All uniform images printed with permission, from the book "Baseball Uniforms of the 20th Century" by Marc Okkonen.
Logos: 1941 - Present
The Brooklyn "B" dates back to the beginning of the 20th Century. The first incarnations were of the Old English variety, but a "B" similar to the one on the left appeared on the Bridegroom's uniforms in 1908.
In 1937, New York World-Telegram cartoonist Willard Mullin, named "Sports Cartoonist of the Century" by the National Cartoonists Society in 1971, caught a cab ride home from a Dodgers game. The taxi driver asked "How'd our bums do today?" An inspired Mullin decided to create a cartoon to represent "Dem Bums" and inked an unkempt version of Emmett R. Kelly, a circus clown (who was hired to entertain the crowds at Ebbets Field in 1957).

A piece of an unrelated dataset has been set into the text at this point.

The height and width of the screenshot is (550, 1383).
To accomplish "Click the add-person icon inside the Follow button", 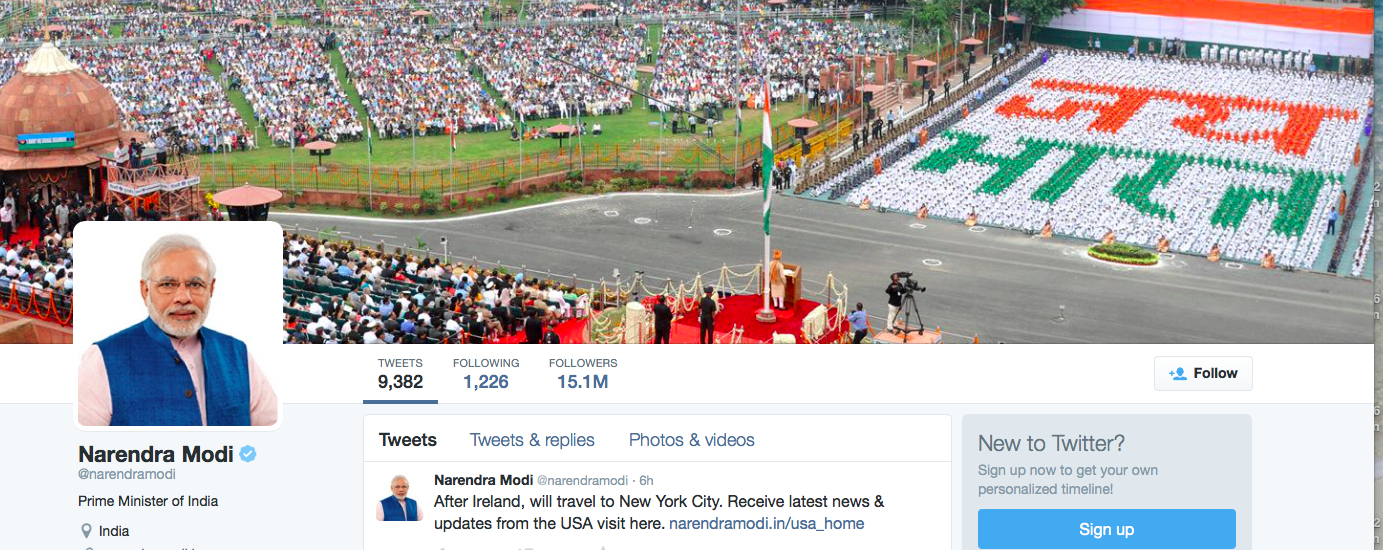I will pyautogui.click(x=1177, y=373).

The bum pictured to the left adorned the cover of the 1955 Dodgers Yearbook.
On Feb. 21, 1957, Walter O'Malley traded the Dodgers' minor league team in Fort Worth, Tex., for the Cubs' Los Angeles Angels in the Pacific Coast League, paving the way for the Dodgers to move to California. The Angels had two caps, one with an interlocking LA and another with the "L" and "A" side-by-side. O'Malley liked the interlocking LA and it became the new logo for the Los Angeles Dodgers.
The ascending baseball logo, which adorns the observation deck at the Top of the Park at Dodger Stadium, has been traced to Dodgers letterhead from the 1930s.